Generative AI Walk-through Series #1 My Avatar (Oct 2023)

Generative AI Walk-through Experience @ Inno Wing

Welcome to the Innovation Wing’s “Generative AI Walk-through Experience,” where the future of creativity and innovation comes to life! Step into a world of endless possibilities as you explore a captivating array of generative AI tools, all thoughtfully curated by our fellow student members. This immersive journey is designed to not only delight your senses but also unveil the remarkable power of the latest generative AI software.

With the “Generative AI Walk-through Experience,” we invite you to unleash your inner artist, designer, or visionary as you experiment with these fascinating tools. Discover how AI can transform your ideas into stunning artworks, generate music compositions, and even craft imaginative stories. It’s all about embracing the fun side of technology while gaining a deeper appreciation for the boundless potential of generative AI.

For those inspired by this captivating experience and eager to dive deeper into the technical intricacies of generative AI, we encourage you to stay tuned to our Generative AI Workshops, hosted by the Innovation Academy. These workshops will provide you with the knowledge and skills to harness the full potential of this cutting-edge technology and take your creativity to new heights. So, whether you’re a seasoned tech enthusiast or a curious beginner, come embark on this exciting journey and unlock the magic of generative AI right here at the Innovation Wing!

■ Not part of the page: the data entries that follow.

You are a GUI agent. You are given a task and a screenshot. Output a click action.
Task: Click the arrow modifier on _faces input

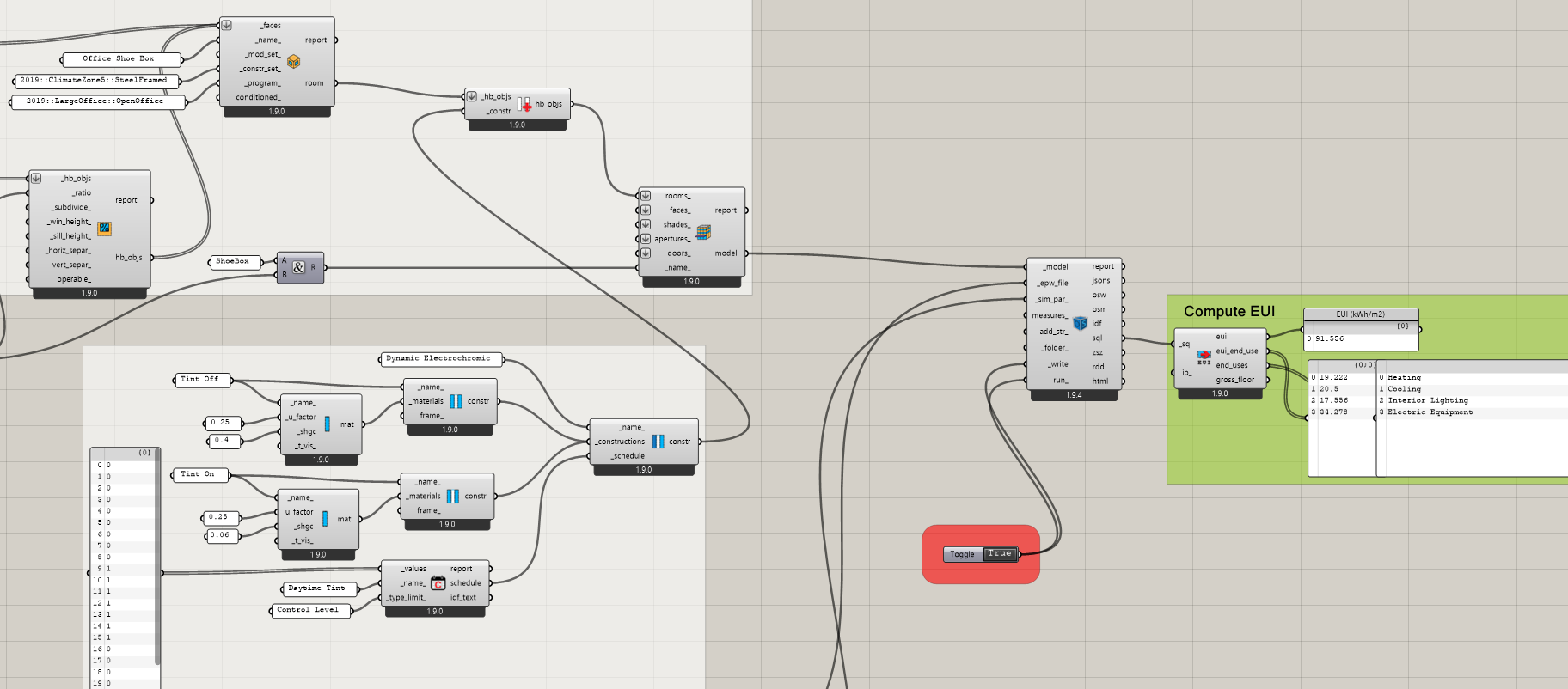(x=227, y=26)
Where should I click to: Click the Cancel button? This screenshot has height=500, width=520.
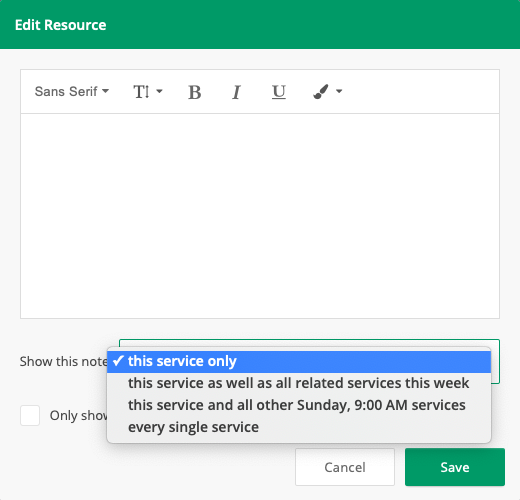345,467
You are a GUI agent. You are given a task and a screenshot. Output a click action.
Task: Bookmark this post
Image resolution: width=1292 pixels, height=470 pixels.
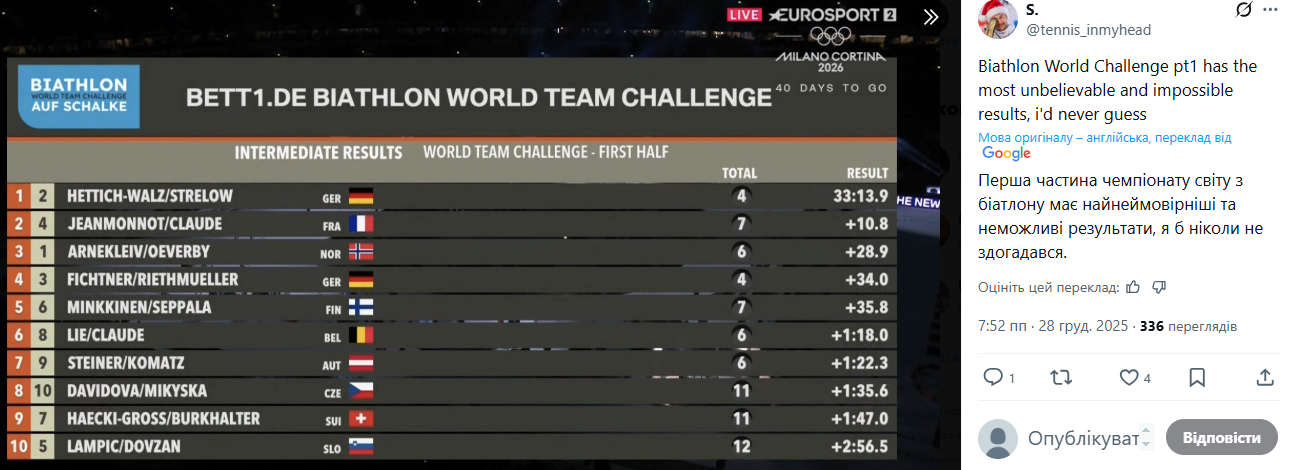click(1197, 377)
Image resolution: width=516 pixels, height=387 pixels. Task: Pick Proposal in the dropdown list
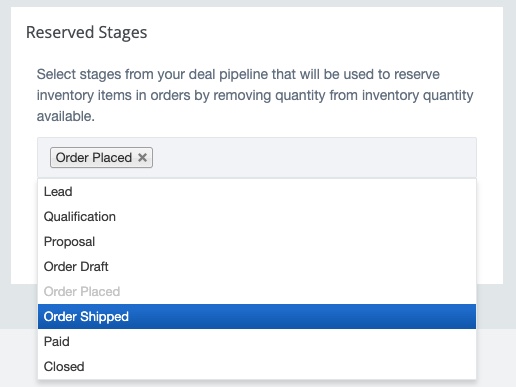257,242
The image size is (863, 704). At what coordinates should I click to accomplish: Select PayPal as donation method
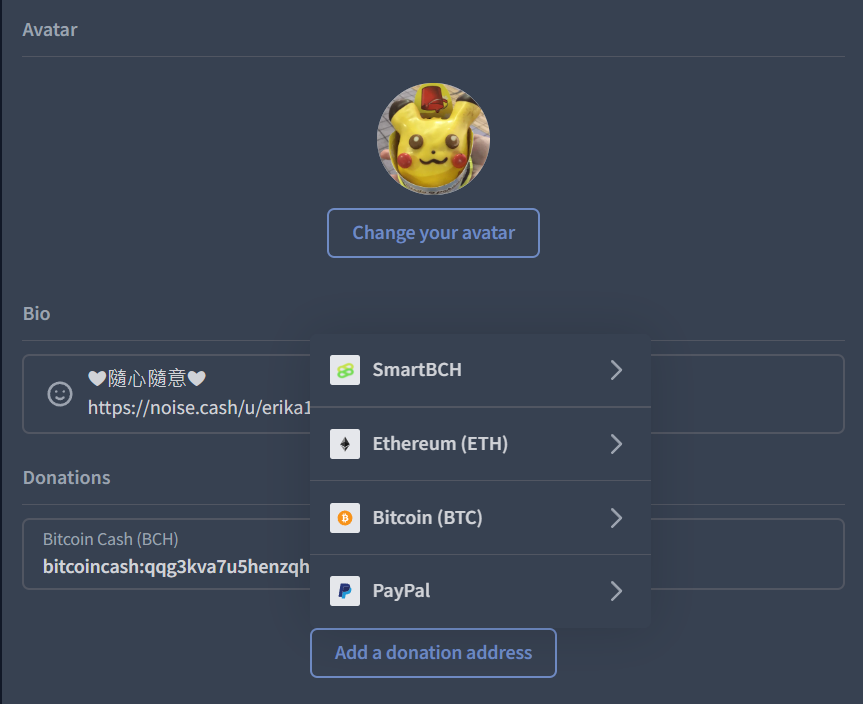480,591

Guidance for Using Generative AI Tools and Building Applications

Before proceeding with the tutorial, we kindly request all students to read the ‘Guidance for Using Generative AI Tools and Building Applications‘ carefully. This guideline provides essential insights and instructions on the responsible and ethical use of generative AI tools and applications.

Generative AI Capabilities!

We’re now bringing cutting-edge AI technology to the podcast studio of Innovation Wing! With the help of AI, you’ll be able to generate an avatar and voice model based on yourself, and then sync them together to create a fully AI generated video. This flowchart roughly outlines the production process:

Step 1. Create your own avatar image with Stable Diffusion.

Avatar created with Stable Diffusion

Step 2. Create your own voice model with ElevenLabs.

Step 3. Synchronize the avatar and voice with D-ID.

1. My own avatar image generation

To begin, your first step is to create an AI-generated avatar, which you will later use in the production of your video podcast. Our primary tool for this task is Stable Diffusion, and you can find detailed instructions on how to use it in the sub-page below.

Step 1. Start Stable Diffusion

Look for the Stable Diffusion shortcut on the desktop, it should look like this:

Step 2. Run Stable Diffusion in browser

You should see a Command Prompt window pop up (as shown in the figure).

Once you see the line “Running on local URL: http://127.0.0.1:7860” in the Command Prompt, click the link to run Stable Diffusion in your browser. 

(Note: do NOT close the Command Prompt window, or the connection will be terminated.)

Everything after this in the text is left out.